X, a social media platform, is set to introduce a new security measure designed to combat a prevalent form of cryptocurrency phishing that exploits compromised accounts to promote fraudulent tokens. The company plans to automatically lock any account that mentions cryptocurrency for the first time, according to Nikita Bier, Head of Product. To regain posting privileges, users will be required to undergo additional verification. Bier stated that this feature targets the primary incentive behind these attacks, which involves tricking users into surrendering their credentials and then utilizing their accounts to promote crypto scams. This move was announced in response to a detailed account from an X user who lost control of their account after falling for a phishing email disguised as a copyright infringement notice. The attacker used a fake login page to harvest two-factor codes, locked the user out, and began promoting fraudulent crypto projects from the compromised account. Crypto scams have been a significant issue on X, a problem inherited from its predecessor, Twitter. Common tactics include the 'double your money' scam, where users are promised more cryptocurrency in exchange for sending funds, and the promotion of fake memecoins or fraudulent airdrops, often using hijacked accounts to appear legitimate. Impersonation is a powerful tool, with spoofed accounts impersonating major personalities tricking followers into clicking malicious links that mimic legitimate crypto platforms. Since cryptocurrency transactions are irreversible, once a user falls for such an attack, their funds are lost. A notable example occurred in 2020 when hackers accessed Twitter's internal systems, took control of major accounts, including those of Apple, Barack Obama, and Elon Musk, and used them to promote a fake bitcoin giveaway, netting over $100,000 before the posts were removed.
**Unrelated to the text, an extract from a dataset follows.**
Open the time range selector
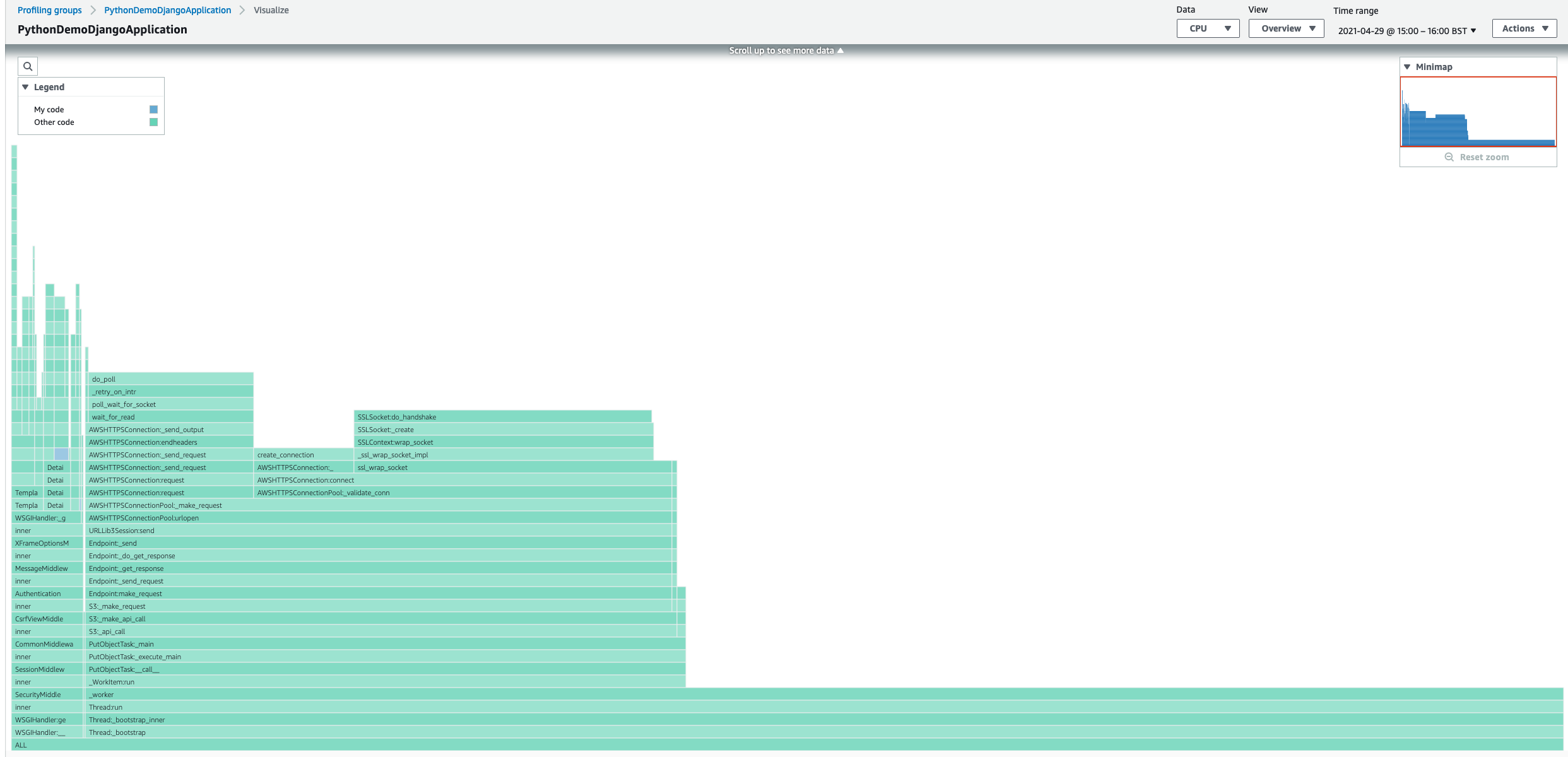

X has made several attempts to enhance security, including bot purges, API restrictions, and behavioral detection. The latest move to auto-lock accounts that post about crypto for the first time aims to cut off the tactic at its root by rendering hijacked accounts useless for scams. Bier also criticized Google for failing to stop phishing emails at the email level, emphasizing the tech giant's share of responsibility for failing to protect its users from phishing attacks.